The sort of LOD that you describe seems orthogonal to whether a tile-
based system is used; the tiling is a strategy for deciding which sim
is responsible for which land area, but says nothing about how any
given sim and client negotiate what needs to be downloaded. I
believe (without having studied the code) that SL already does
something like what you describe; it might not be smart enough to
stream a particular LOD down, but it gives a higher priority to
nearer objects. There is no reason that this couldn't be extended to
be LOD-aware.
The particular approach to analyzing the mesh is a separate matter.

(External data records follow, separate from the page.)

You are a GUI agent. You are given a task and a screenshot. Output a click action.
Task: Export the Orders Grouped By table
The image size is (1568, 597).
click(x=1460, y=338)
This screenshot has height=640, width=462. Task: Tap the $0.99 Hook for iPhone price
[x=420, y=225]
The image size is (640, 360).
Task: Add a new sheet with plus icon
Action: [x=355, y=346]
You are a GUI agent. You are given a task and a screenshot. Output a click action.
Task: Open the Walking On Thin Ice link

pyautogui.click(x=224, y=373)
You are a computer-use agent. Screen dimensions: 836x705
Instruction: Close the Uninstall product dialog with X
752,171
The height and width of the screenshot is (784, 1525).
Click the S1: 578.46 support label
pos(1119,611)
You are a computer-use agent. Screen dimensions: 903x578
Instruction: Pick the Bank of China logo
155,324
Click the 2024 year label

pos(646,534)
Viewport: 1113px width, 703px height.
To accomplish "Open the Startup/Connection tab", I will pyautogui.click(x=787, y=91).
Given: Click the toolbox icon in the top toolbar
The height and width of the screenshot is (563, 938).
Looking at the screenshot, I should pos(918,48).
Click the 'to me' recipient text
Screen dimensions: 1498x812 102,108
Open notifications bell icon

The infrastructure that I mention above will work whether you use a
fancy algorithm like you suggest, or if you set an intern to the task
of manually annotating the meshes with metadata about what LOD to use
at what distance.
Josh
>
> On 2/2/07, Joshua Gargus <
[hidden email]> wrote:
>> The biggest yadda that you didn't mention explicitly is that in Quake
>> the world doesn't change in the middle of a deathmatch. All of the
>> textures and models that you need are already there. In contrast, in
>> SL, the software has no idea what sort of user-created content you
>> might stumble across and therefore have to download on the fly.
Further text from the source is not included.